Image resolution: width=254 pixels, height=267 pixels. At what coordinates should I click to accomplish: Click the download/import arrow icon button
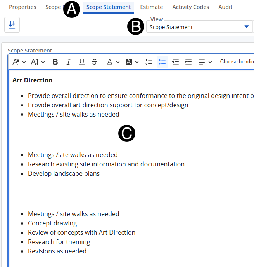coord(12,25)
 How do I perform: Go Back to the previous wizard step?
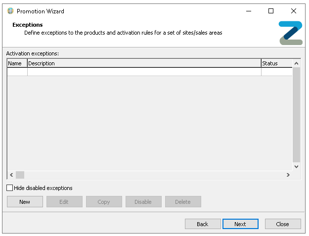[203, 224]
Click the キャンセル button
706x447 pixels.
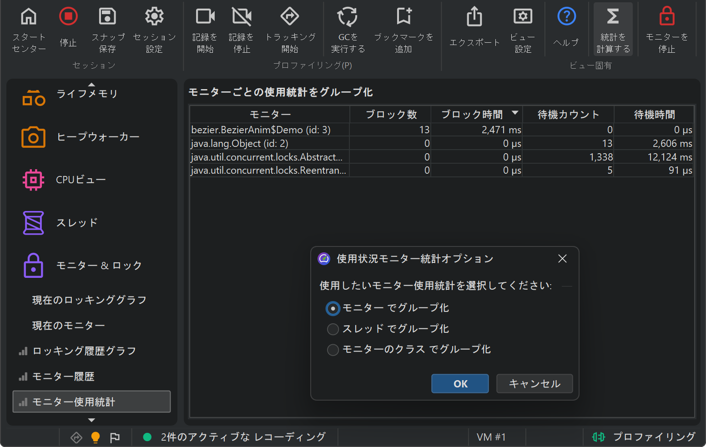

--

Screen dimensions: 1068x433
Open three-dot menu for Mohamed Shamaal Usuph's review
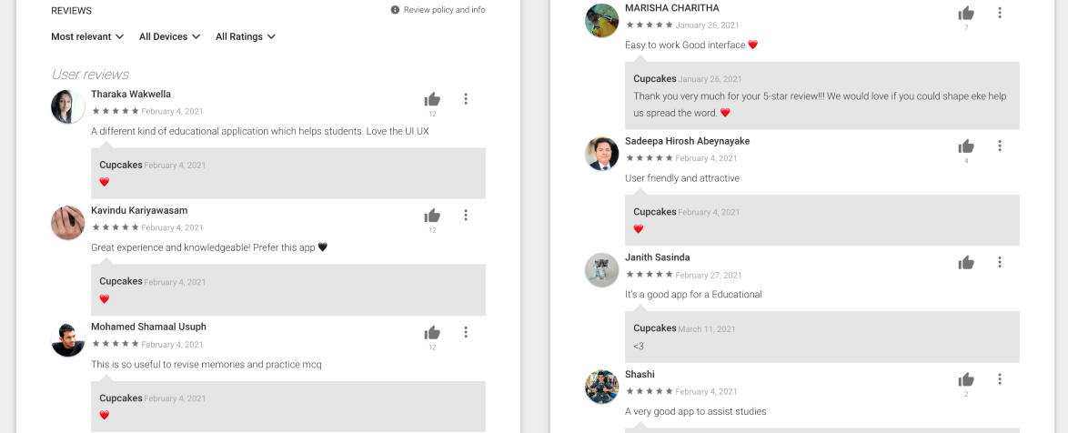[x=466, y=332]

*TASK REQUIREMENTS*:
Look above for the line with "Image resolution: width=254" and the line with "706x447 pixels.". Give again exactly those two lines and all lines between them, pictures excluded.

*SOLVED EXERCISE*:
Image resolution: width=254 pixels, height=267 pixels. At what coordinates should I click to accomplish: Click the download/import arrow icon button
coord(12,25)
 How do I perform: Go Back to the previous wizard step?
[203, 224]
Click the キャンセル button
706x447 pixels.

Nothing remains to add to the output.